** Records for this task follows **
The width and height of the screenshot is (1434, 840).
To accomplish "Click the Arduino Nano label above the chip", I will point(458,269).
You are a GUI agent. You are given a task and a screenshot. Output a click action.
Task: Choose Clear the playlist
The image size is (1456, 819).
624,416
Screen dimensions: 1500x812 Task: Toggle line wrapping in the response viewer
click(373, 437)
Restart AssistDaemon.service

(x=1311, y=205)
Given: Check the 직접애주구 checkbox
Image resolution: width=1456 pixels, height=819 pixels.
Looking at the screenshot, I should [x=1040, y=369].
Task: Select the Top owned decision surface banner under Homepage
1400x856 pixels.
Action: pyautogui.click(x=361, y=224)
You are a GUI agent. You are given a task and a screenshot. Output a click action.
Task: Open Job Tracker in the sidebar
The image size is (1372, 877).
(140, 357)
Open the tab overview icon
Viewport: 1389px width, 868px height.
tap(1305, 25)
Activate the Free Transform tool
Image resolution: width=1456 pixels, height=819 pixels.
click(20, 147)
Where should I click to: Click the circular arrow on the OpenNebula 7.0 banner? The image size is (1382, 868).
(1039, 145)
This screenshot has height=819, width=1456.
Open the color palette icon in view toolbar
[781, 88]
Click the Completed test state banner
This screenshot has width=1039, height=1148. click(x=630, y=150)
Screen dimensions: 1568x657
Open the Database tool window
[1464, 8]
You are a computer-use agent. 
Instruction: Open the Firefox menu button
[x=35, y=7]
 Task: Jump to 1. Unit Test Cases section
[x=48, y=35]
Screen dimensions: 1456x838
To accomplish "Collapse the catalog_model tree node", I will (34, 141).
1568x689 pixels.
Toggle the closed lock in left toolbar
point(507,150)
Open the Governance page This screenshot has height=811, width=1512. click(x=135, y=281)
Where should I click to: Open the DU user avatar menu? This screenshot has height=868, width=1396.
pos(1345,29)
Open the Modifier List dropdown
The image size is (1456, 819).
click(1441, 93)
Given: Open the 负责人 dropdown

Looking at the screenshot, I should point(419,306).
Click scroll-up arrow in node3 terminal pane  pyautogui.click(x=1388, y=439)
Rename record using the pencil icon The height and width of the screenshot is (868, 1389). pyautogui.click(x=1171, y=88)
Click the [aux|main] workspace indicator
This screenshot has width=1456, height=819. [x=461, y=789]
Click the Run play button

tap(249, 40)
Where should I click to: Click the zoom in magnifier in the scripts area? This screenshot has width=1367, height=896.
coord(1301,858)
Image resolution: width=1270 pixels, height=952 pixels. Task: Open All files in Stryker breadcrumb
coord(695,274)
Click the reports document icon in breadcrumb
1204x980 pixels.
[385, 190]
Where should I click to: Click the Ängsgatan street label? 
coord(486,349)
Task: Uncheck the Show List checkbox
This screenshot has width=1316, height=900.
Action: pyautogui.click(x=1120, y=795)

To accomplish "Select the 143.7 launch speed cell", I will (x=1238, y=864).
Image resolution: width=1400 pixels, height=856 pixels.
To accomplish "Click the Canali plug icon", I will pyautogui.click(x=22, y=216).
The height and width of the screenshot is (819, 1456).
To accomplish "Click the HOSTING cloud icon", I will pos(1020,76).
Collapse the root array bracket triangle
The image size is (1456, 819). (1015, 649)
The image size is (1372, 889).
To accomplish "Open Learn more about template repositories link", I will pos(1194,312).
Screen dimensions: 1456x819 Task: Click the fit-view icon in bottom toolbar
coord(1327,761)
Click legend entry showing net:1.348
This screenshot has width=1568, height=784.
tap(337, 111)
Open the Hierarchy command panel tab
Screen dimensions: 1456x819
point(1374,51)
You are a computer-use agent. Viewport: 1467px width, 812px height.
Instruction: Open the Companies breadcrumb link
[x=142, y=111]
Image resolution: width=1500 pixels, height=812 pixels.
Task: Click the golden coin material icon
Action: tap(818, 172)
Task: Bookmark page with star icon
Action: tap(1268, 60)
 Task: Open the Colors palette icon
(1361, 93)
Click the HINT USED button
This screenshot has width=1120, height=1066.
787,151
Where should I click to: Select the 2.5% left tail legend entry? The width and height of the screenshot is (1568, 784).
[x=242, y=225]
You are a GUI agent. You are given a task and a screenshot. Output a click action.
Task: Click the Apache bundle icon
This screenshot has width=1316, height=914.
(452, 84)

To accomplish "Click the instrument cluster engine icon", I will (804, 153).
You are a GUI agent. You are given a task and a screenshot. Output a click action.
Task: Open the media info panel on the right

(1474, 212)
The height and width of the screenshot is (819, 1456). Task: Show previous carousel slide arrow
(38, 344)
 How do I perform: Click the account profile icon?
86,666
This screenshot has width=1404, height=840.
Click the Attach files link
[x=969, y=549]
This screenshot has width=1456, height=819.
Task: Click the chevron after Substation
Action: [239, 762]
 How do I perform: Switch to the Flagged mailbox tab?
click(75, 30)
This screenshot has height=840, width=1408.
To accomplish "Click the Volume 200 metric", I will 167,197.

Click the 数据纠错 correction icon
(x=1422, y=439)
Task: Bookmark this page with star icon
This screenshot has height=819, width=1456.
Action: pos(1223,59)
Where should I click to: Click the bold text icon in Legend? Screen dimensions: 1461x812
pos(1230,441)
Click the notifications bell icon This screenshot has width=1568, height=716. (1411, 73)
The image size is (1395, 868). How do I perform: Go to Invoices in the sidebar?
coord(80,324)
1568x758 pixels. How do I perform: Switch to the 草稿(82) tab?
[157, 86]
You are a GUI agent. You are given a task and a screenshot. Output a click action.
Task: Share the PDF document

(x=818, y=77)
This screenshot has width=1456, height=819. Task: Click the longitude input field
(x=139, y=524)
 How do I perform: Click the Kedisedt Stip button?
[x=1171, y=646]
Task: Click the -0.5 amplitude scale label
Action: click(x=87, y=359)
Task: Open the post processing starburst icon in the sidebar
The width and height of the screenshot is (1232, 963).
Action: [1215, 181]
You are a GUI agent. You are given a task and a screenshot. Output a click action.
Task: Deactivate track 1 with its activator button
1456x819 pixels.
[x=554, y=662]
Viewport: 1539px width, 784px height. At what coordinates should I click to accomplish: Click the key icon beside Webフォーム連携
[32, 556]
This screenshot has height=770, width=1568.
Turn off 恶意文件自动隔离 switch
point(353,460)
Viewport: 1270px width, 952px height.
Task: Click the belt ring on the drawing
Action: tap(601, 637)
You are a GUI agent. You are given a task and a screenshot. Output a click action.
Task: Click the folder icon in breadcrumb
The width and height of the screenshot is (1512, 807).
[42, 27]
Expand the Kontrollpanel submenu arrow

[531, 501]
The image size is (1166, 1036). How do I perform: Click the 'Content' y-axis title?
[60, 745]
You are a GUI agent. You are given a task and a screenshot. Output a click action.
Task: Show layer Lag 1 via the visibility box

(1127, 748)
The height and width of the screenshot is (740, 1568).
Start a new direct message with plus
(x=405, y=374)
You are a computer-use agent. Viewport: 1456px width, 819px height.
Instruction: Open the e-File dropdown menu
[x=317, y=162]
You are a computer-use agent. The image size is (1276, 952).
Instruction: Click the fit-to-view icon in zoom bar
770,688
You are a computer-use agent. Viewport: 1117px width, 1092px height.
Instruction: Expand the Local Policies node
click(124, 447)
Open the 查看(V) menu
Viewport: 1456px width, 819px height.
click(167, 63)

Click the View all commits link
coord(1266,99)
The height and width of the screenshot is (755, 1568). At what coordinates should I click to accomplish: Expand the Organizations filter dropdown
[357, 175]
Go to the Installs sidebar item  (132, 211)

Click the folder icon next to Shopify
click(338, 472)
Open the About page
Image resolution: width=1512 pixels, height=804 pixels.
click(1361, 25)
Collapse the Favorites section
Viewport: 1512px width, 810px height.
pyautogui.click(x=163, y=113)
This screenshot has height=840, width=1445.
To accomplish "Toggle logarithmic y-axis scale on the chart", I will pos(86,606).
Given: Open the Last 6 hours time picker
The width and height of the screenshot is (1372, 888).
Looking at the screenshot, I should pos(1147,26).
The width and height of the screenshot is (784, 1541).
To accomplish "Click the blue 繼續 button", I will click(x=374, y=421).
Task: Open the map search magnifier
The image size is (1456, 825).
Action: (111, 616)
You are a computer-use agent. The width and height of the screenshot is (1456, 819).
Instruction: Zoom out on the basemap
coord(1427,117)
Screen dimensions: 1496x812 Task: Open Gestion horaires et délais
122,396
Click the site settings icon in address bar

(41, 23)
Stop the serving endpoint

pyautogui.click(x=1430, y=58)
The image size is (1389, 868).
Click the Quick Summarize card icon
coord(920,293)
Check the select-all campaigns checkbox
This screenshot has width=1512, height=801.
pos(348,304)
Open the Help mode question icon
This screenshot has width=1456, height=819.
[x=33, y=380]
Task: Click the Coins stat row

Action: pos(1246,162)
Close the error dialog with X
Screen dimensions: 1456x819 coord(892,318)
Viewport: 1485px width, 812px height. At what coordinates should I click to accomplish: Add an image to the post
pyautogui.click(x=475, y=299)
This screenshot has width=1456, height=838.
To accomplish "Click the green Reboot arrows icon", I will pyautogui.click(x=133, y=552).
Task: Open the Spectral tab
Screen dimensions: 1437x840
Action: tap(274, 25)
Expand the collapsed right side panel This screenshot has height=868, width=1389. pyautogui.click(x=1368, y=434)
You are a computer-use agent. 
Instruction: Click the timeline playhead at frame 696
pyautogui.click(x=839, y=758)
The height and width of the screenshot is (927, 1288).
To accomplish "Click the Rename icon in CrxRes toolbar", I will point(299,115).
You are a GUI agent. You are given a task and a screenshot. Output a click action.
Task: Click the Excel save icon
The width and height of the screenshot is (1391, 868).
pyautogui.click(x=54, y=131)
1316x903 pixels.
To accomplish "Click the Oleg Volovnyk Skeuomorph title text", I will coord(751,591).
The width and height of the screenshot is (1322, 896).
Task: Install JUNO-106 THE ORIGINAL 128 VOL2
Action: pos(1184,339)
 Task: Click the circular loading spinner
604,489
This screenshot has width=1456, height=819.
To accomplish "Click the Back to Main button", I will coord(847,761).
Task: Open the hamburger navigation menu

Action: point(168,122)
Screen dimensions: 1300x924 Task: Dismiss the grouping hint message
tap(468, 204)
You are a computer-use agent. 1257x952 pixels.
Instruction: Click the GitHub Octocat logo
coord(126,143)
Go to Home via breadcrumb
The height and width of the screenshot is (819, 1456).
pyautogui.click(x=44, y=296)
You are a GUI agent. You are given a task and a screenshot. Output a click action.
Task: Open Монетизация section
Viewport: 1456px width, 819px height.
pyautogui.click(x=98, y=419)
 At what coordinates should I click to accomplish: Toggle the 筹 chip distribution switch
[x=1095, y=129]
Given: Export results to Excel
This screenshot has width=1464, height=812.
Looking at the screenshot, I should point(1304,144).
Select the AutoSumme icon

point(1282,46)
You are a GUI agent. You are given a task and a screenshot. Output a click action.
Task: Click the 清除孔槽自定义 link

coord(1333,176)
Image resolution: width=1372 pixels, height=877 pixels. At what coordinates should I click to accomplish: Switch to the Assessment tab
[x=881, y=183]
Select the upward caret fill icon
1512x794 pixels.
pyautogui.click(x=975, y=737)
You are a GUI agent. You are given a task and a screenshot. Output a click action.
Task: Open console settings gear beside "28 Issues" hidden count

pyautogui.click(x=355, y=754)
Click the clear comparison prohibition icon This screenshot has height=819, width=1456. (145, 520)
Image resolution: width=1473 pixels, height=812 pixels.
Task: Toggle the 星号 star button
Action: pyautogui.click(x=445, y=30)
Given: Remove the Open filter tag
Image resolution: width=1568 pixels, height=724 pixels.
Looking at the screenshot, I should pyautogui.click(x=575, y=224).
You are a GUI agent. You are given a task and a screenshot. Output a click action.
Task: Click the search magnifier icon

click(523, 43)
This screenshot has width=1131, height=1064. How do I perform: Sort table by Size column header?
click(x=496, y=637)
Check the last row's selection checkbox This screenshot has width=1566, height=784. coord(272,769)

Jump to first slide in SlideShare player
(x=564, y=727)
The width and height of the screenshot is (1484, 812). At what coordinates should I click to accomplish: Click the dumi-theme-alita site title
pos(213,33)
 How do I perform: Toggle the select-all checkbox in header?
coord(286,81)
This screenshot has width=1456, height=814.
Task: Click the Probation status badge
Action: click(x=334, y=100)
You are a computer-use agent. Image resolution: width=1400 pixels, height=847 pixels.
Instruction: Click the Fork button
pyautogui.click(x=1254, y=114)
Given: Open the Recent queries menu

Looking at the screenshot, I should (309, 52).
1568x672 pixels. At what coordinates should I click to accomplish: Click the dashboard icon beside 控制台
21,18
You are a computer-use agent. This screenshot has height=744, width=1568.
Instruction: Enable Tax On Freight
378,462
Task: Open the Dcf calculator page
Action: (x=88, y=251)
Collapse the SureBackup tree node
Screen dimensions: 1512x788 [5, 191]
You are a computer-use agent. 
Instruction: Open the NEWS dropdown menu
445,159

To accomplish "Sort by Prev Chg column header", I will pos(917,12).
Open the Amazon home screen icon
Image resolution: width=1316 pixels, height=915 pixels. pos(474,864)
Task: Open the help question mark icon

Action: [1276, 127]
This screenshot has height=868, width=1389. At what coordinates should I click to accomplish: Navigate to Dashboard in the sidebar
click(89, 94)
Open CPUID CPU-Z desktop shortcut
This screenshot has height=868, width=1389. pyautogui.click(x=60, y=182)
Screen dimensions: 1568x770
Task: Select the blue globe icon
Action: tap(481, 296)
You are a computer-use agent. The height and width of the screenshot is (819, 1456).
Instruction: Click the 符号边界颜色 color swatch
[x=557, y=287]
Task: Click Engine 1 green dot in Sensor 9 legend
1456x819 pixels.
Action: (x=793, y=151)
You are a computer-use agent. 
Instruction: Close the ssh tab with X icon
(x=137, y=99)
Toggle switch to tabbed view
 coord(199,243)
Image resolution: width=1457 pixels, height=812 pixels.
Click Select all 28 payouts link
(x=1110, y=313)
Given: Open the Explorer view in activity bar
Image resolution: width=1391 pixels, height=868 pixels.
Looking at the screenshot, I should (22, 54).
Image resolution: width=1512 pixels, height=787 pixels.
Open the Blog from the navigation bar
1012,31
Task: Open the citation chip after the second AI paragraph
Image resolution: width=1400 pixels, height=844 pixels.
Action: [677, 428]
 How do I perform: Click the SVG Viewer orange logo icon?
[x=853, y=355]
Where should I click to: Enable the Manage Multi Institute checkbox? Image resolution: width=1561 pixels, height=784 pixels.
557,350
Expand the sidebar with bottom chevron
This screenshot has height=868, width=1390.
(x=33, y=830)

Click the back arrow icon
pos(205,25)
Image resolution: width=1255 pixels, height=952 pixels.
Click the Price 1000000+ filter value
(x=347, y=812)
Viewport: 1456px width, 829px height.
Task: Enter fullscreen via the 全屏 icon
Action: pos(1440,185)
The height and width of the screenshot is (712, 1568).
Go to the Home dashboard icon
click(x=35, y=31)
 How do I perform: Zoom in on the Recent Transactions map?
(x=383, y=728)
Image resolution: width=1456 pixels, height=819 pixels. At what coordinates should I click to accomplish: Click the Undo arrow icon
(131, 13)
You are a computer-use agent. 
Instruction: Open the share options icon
** End of Records for this task **
=== What you should do ===
Search the data for the string "Excel" and copy out every line where it is found.

=== Answer ===
Task: Click the Excel save icon
Given: Export results to Excel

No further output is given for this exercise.